This is a rant that's probably long overdue. Well, overdue if you're dealing with biological derived data, anyhow. For those of you who aren't bioinformaticians, or have never dealt with a genes and proteins, you might want to tune out about now... or now.... or now.
Anyhow, let me ask you a question. What's the very first thing you learned in your very first high school course? Was it Solubility? Maybe it was ideal gas laws? or was it Stoicheometry? (every chemists favourite word.) Actually, I'm willing to put my money on it being nomenclature. There are a whole bunch of elements (118 or so
on enthusiastic periodic tables), and you need to know how to talk about them, what to call them when they start hanging out together, interacting, and getting into all sorts of trouble. If you stretch you mind back you might even remember hearing something about IUPAC
, who set the rules for how these names apply, and for that matter, all of the terminology around the interactions.
Unfortunately, no where in any of my bioinformatics training has anyone ever sat down with me and explained the rules of genomics, proteomics or metabolomics nomenclature, and there's a good reason why: It doesn't exist.
Unlike the elements, and their myriad ways of interacting, most elements only react in very simple compounds, although there are a few exceptions. The biggest exception is organic chemistry, which, in fact, later on sat down and built it's own nomenclature system. Systems within systems. When biochemists started pushing the bounds of the organic chemistry IUPAC system, the realized they needed new names. Unfortunately, IUPAC never really jumped on this ball. We have fancy names like ornithine, which is really (2R)-2,5-diaminopentanoic acid, or even better Nicotinamide D-ribonucleotide, which is really 1-[(2R,3R,4S,5S)-3,4-dihydroxy-5-[(hydroxy-oxido- phosphoryl)oxymethyl]tetrahydrofuran- 2-yl]pyridine-5-carboxamide.
Ok, so you can't blame the biochemists for coming up with short hand names - they really didn't have a choice. traditional IUPAC names are too long, and no one would ever finish their thesis writing things that way. But why didn't IUPAC come back into the fray?
Now, I have to push one step further. In genomics, we have to deal with a person's entire genome. For many organisms, a gene can also be expressed in different forms, depending on how a cell interprets the DNA, leading to isoforms, or variants. Of course, even these variants can be further processed to by splicing (hacking and reassembling the sequence), leading to further ambiguity. And then
, they get translated into a protein. Confusing, you say? Wait till you get to the next part.

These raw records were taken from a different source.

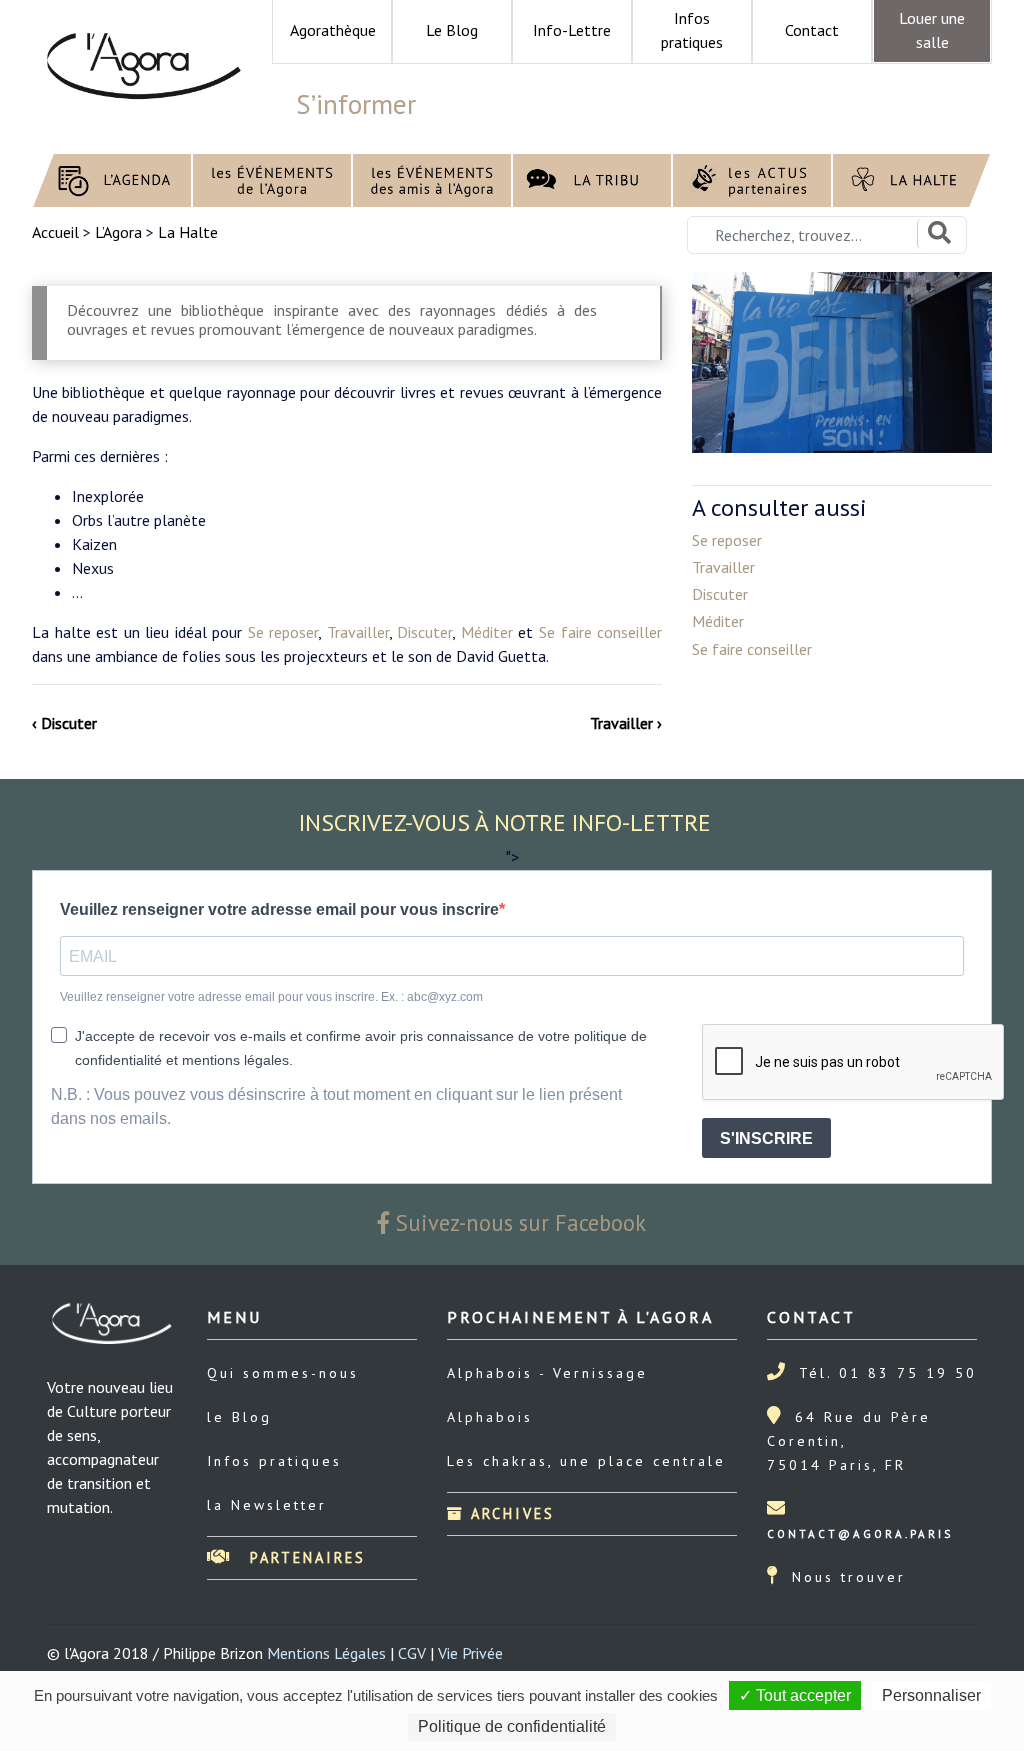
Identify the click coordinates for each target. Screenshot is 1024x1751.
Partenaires (304, 1557)
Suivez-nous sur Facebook (518, 1222)
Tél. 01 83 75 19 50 (888, 1373)
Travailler (358, 632)
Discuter (424, 632)
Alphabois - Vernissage (547, 1373)
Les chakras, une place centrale (586, 1461)
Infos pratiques (274, 1461)
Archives (509, 1513)
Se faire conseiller (600, 632)
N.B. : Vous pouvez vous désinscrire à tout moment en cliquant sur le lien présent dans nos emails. (336, 1106)
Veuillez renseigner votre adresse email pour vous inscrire (279, 909)
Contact (812, 30)
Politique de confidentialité (512, 1726)
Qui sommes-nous (283, 1373)
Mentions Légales (326, 1653)
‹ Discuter (64, 723)
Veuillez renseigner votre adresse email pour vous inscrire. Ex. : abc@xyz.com (271, 997)
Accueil (57, 232)
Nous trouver (849, 1577)
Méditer (487, 632)
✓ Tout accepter (795, 1695)
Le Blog (452, 30)
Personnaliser (931, 1695)
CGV (412, 1653)
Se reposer (283, 632)
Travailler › (626, 723)
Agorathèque (333, 30)
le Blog (239, 1417)
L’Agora (118, 232)
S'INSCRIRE (766, 1138)
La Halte (188, 232)
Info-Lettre (572, 30)
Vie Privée (470, 1653)
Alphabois (490, 1417)
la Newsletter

Along the way, everyone has been annotating genes differently. Some people have annotated proteins instead. Other people annotate protein fragments, which later are discovered to really be parts of other previously annoted proteins, leading to multiple names, and the best is yet to come. Each database of these annotations stores the names in a different system, leading to wonderful complexities, where you have what amounts to 20 different names for a single gene.
Bioinformaticians spend an inordinate amount of time using tools, many of which are written to use a single nomenclature. Some tools use names like ENSG00000139618
, others use the equivalent of "BRCA2". Actually, why don't I just list a few more for this same gene/protein
"BRCA1/BRCA2-containing complex, subunit 2"
I'm sure I've missed a few. Oh, I found another: "Fanconi anemia, complementation group D1".
So, let me ask. Why haven't bioinformaticians, genome and proteome experts and other interested parties all sat down to come up with a single naming scheme? I have no idea, but it's long overdue!